The Observer’s reports turned out to be disinformation from (mainly American) security services, Iraqi defectors and Tony Blair’s press secretary, Alastair Campbell (see Chapter 9 of Flat-Earth News, by Nick Davies, 2008). Indeed, the newspaper was ignoring CIA reports that Saddam Hussein lacked weapons of mass destruction, and conveying skepticism about the defectors. There can be no doubt that the support of a respected left-liberal newspaper made it easier for Tony Blair to join President Bush in the coalition of the willing.
The Observer eventually obtained and published a memo leaked by the Government Communications Headquarters official Katharine Gunn, showing there was a dirty tricks operation, to spy upon and blackmail members of the UN Security Council into authorizing the invasion. However, this happened very late in the day, did not change the Observer’s editorial line and failed to stop the invasion on 20th March 2003. Keira Knightley later portrayed Gunn’s role in the film Official Secrets.
In the second case, a group of eight national newspapers published 5,497 articles about antisemitism in Labour between 15 June 2016 and 31 March 2019 (see here), while the Guardian alone published such 1,215 over a similar period, about one a day, according to data from the Factiva database. Almost all these stories relied on anecdotal evidence from people attacking Labour, including the Jewish Board of Deputies that described the Labour Party as a cesspit of antisemitism, but ignored hard statistical evidence to the contrary, cited here and here. To top it all, the entire mainstream media failed to review the book “Bad News for Labour” where five seasoned researchers investigated the topic in depth and reached very different conclusions.

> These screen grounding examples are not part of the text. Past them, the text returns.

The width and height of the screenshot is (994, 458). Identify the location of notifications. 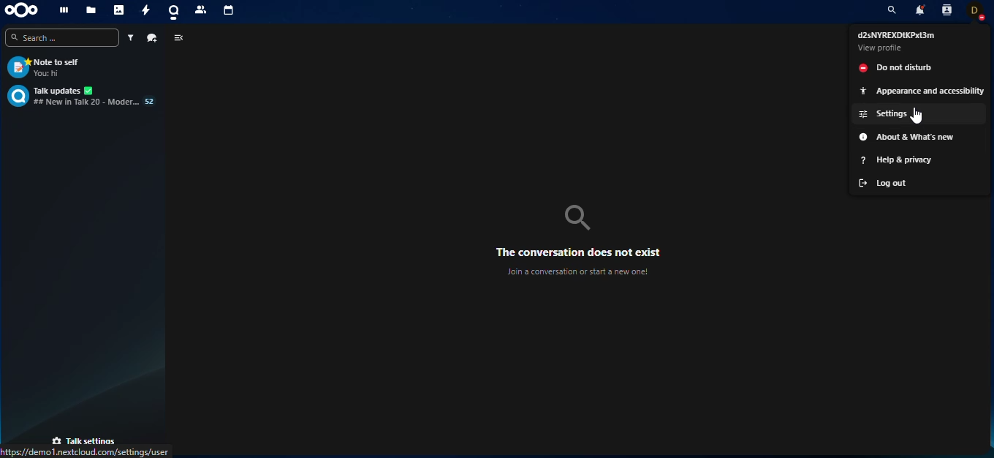
(920, 10).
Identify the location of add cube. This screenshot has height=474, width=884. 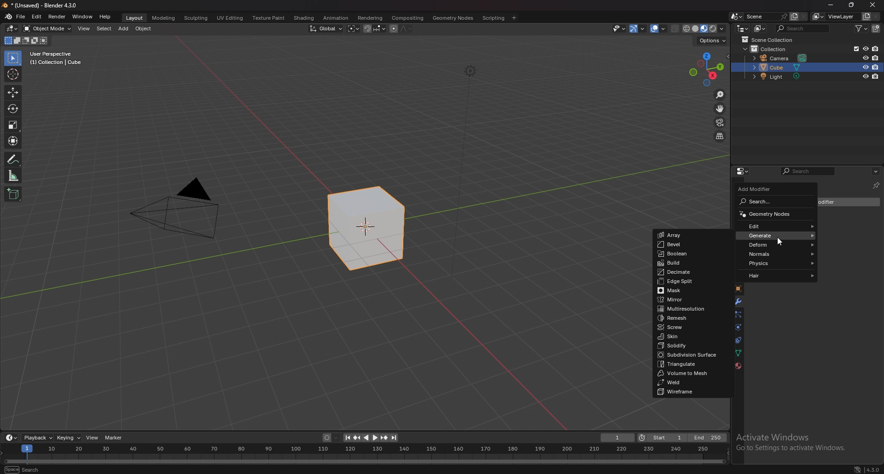
(12, 194).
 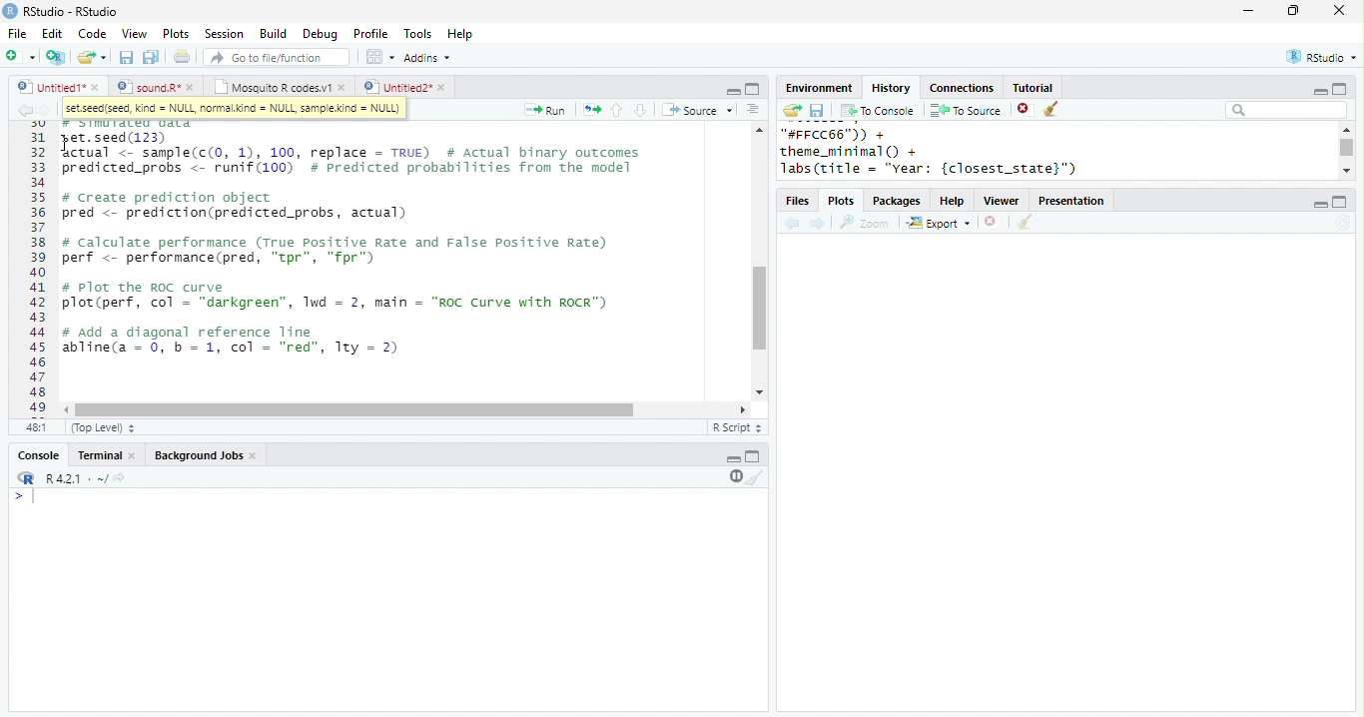 I want to click on close, so click(x=134, y=456).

In this case, the mainstream media systematically failed to deal with evidence that did not fit the dominant narrative, thereby exposing a deep flaw in Britain’s democracy. This was worse than in the Holodomor case, where Jones managed to publish an initial clutch of articles before Duranty’s intervention could have its full chilling effect.

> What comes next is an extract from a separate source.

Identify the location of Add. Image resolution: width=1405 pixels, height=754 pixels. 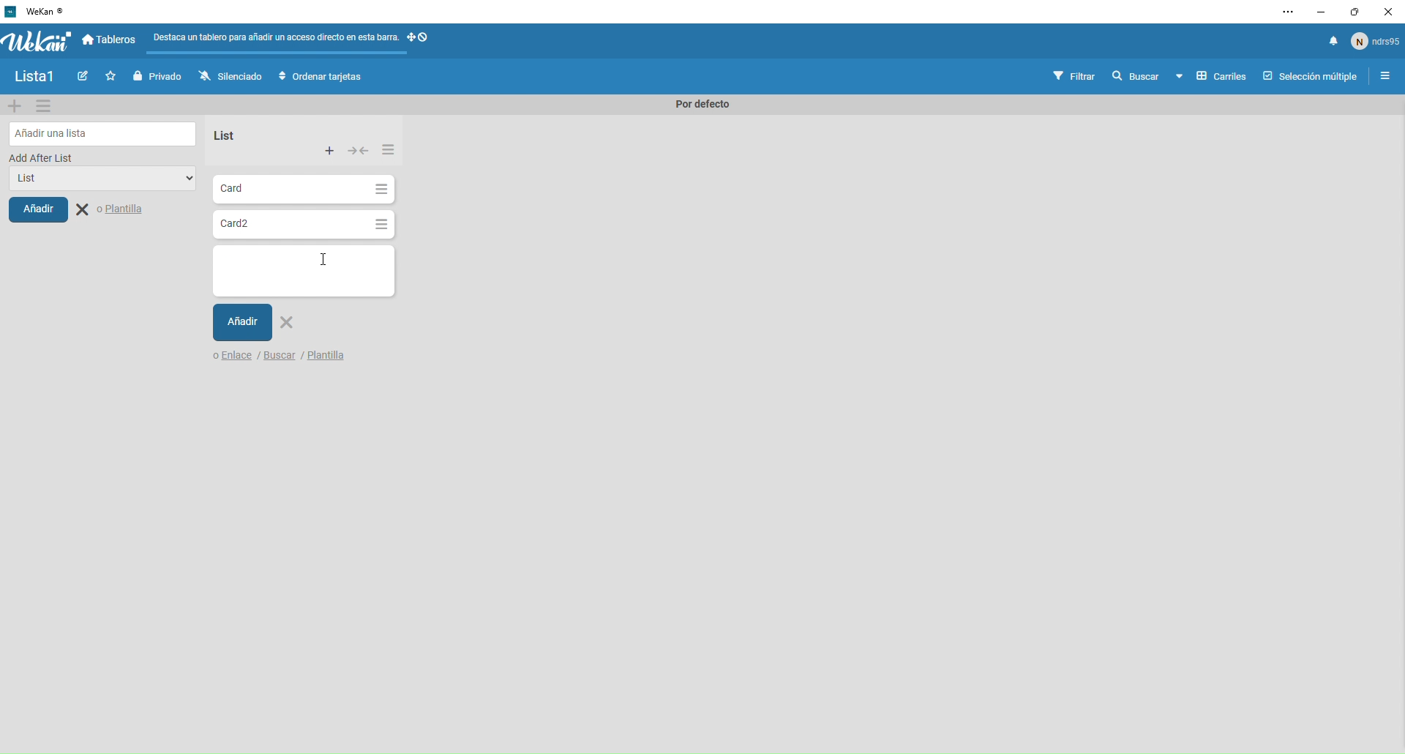
(38, 209).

As in the Holodomor case, we see the same underlying factors diminishing the media as a force for good. State actors worked to ensure events were reported as they wished, with the assistance of sympathisers with contemporary political doctrines; Zionism figures in the second case much as communism was a compelling cause in the 30s. We again see what one might call weak flesh, i.e. Duranty-style journalists seeking personal advantage, and/or taking the path of least resistance.
It is time we did better
As we saw in the Iraq case, journalistic errors come at a very high price, so there is a crying need for effective reform and regulation. Both Labour and Liberal Democrats, and some conservative rebels like Kenneth Clarke, have steadfastly supported the regulatory reforms proposed by Justice Brian Leveson, which would enable the public to hold the press accountable for gross inaccuracies.

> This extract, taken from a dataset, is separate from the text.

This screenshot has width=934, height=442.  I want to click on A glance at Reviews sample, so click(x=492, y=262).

This risks being forgotten with the current concern over Brexit, coronavirus and other topics, and in the face of the current Government’s parliamentary majority. The news media are the very lungs of a healthy, environmentally-sensitive and peace-loving democracy, so we should treat its reform as a top priority, and make it a rallying point for those of the centre and the left who seek to take this country forward within the next decade or two.
P.S. I have slightly changed the article’s wording as regards the Observer’s actions immediately prior to the Iraq War, and the impact of the media narrative about the Labour Party on British democracy, but neither change affects the overall message and conclusions. Thanks to Adam Waterhouse for his comments.